Em 2007, um preso foi encontrado morto numa cela do presídio, com sinais de espancamento e enforcamento

19:04 | 11/12/2014

O acusado de ser o mandante do homicídio de um preso no Instituto Presídio Professor Olavo Oliveira II, em Fortaleza, teve o pedido de Habeas Corpus (HC) negado pela ministra Rosa Weber, do Supremo Tribunal Federal.

Em 2007, um preso foi encontrado morto numa cela do presídio, com sinais de espancamento e enforcamento. As investigações apontaram que a morte foi realizada por dois presos a mando de Francisco Talvane Teixeira. O mandante também é acusado de chefiar o tráfico de drogas em Itapipoca e já responde a diversas ações penais por associação para o tráfico e homicídios, com três condenações.
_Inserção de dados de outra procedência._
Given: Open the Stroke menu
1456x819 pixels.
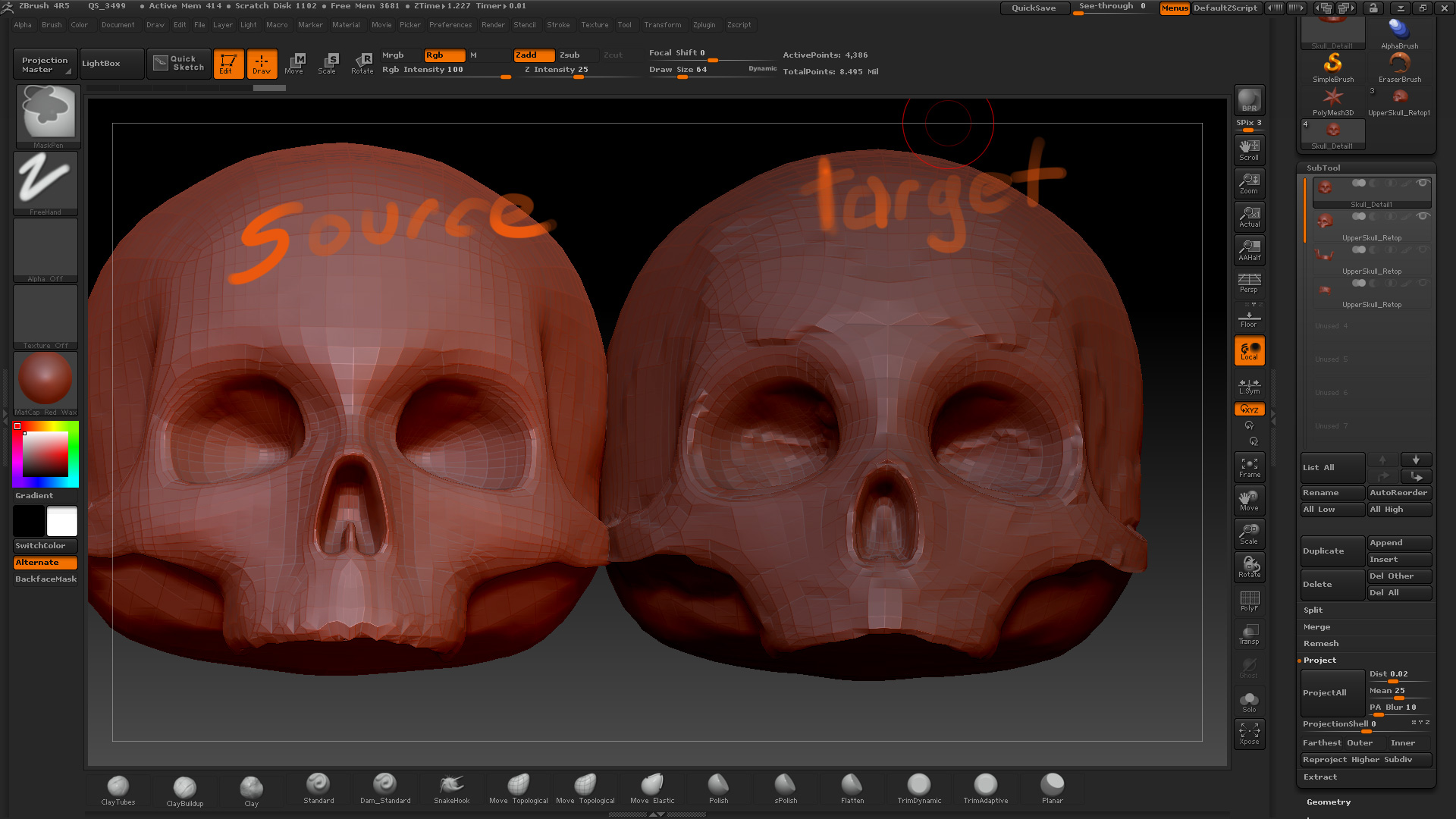Looking at the screenshot, I should point(558,25).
Quando houve o decreto de prisão preventiva de Talvane, o juiz de primeira instância justificou a decisão pelo fato de os acusados serem "indivíduos perigosos". De acordo com o Ministério Público, o mandante “é uma pessoa envolvida em vários crimes de grande repercussão” no Estado, e o motivo do crime “é exatamente o desdobramento de suas condutas criminosas, demonstração inequívoca de sua periculosidade”.

Talvane foi preso em março de 2012, no Presídio Federal de Catanduvas (PR). Sua defesa entrou diversas vezes com o pedido de habeas corpus no Tribunal de Justiça do Estado do Ceará (TJ-CE) e no Superior Tribunal de Justiça, ambos sem sucesso.